Sakari Oramo’s final concert after thirteen years as Chief Conductor of the Royal Stockholm Philharmonic Orchestra concluded his four-concert Sibelius cycle, with Symphonies Six and Seven. In between there was an extra Sibelius item, and this time, after Luonnotar and the Violin Concerto in concerts three and four, it was a novelty.

Sakari Oramo
© Yanan Li

Alongside his symphonies, Sibelius frequently produced smaller pieces, which did not need the long gestation of his larger works. His ten-minute Op.77 of 1916 are the Two Pieces for Violin (or cello) and with orchestra or piano. Here we heard the cello and orchestra version, the solo played by the orchestra’s Principal Cello Johannes Rostamo. The first piece, Cantique, was a passionately soulful lament, while the second, Devotion, had more incident and colour, its restlessness hinting at the world of the symphonies. Rather more than potboilers then, and played with exquisite tone and phrasing by Rostamo.

Sakari Oramo conducts the Royal Stockholm Philharmonic Orchestra
© Yanan Li

For the Sixth Symphony, the composer added, to the instruments used in the Fifth, a harp, a third trumpet and a bass clarinet. That last is there mainly for colour, as the Sixth seems a bass-light work for much of its length. This is especially so at the start, when the first and second violins, here placed either side of the podium and both divided into two parts, weave a serene polyphonic web, soon joined by the violas but not until bar 28 does the bass enter. This gives weightlessness to this most beguiling of all the cycle’s varied openings.

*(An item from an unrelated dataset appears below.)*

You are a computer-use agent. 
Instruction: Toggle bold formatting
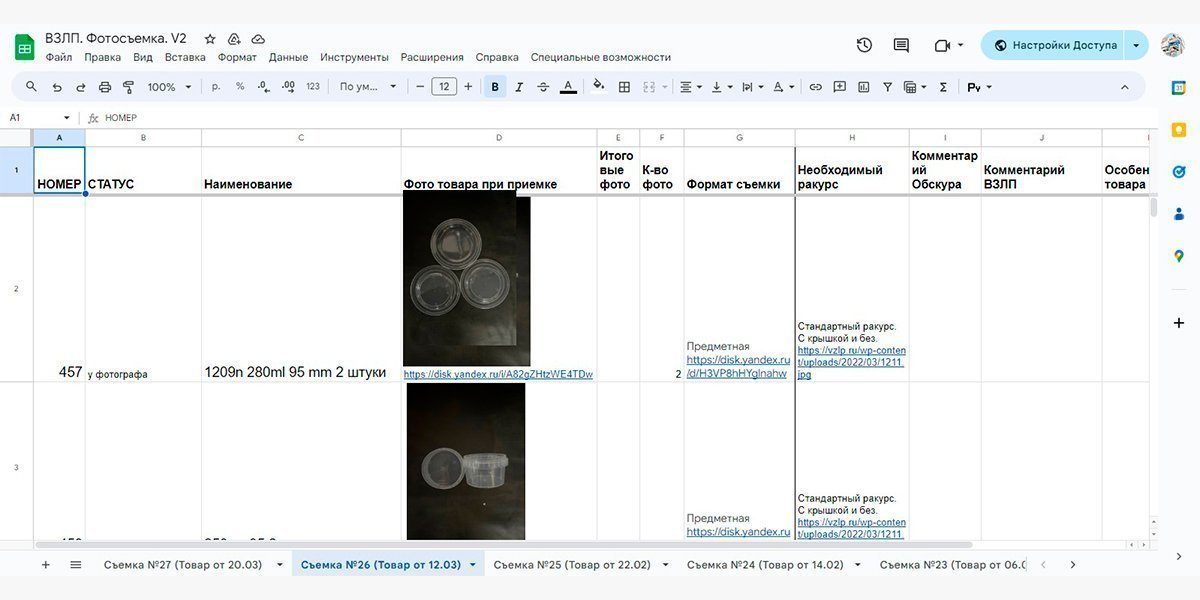(x=495, y=87)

The Stockholm strings sounded wonderfully sonorous, and with such accuracy and clarity in counterpoint of celestial beauty, helped by Oramo’s tempo perhaps being slightly broader than the marked 2/2 Allegro molto moderato. The violins dominate the Sixth but often Sibelius’ characteristic chirruping woodwinds added some nature impressionism, not least in the Scherzo’s important melody for flutes and harp. The finale was expertly directed through its mostly fast episodes until slowing in its coda to a satisfying pp.

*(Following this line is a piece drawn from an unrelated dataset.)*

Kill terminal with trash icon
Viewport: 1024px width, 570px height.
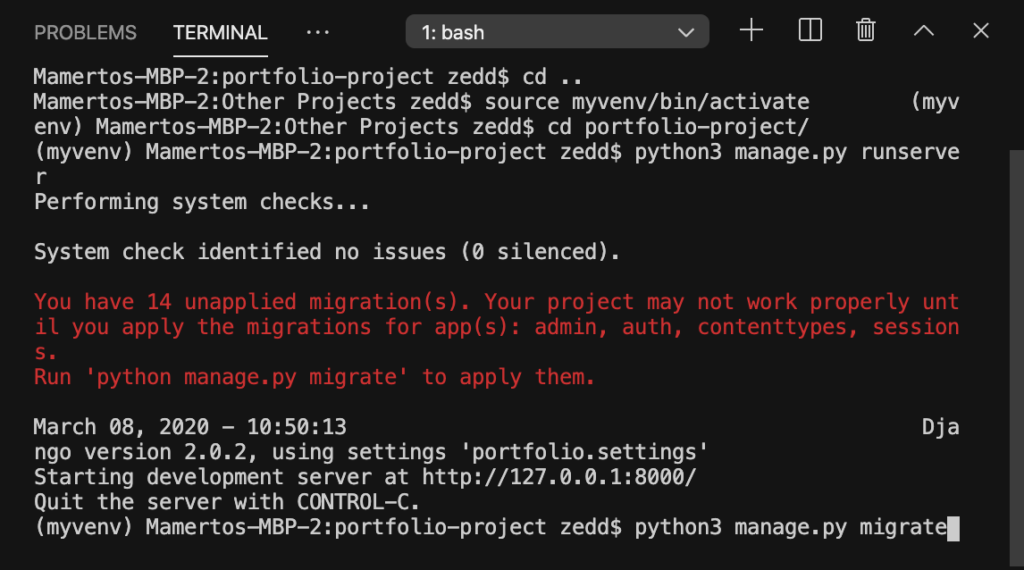point(865,31)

Sakari Oramo and RSPO Executive and Artistic Director, Stefan Forsberg
© Yanan Li

The RSPO gave the world premiere of the Seventh Symphony (then called Fantasia sinfonica), conducted by the composer in Stockholm on 24th March 1924. Its one movement form seems the logical goal of all its predecessors, as Sibelius once tried to tell Mahler that the power of symphonic music was the “inner connection between all the motifs”. It requires great concentration from its performers, and a conductor who grasps the sheer size of its paragraphs, delineated by the three appearances of the mighty trombone theme. That is first heard nine pages into the score and marked sonore, yet everyone else is playing mf or f, with violins and violas and cellos now divisi to let the trombone sound through this luminous texture. Oramo and his players got this just right. Conducting Sibelius, and the Seventh above all, needs mastery of the art of transition. Here Oramo, as throughout the cycle, seemed to conjure each section naturally from its predecessor. These concerts were magnificently performed by the Stockholm players, a superb tribute to a great composer from one of his great champions, Sakari Oramo.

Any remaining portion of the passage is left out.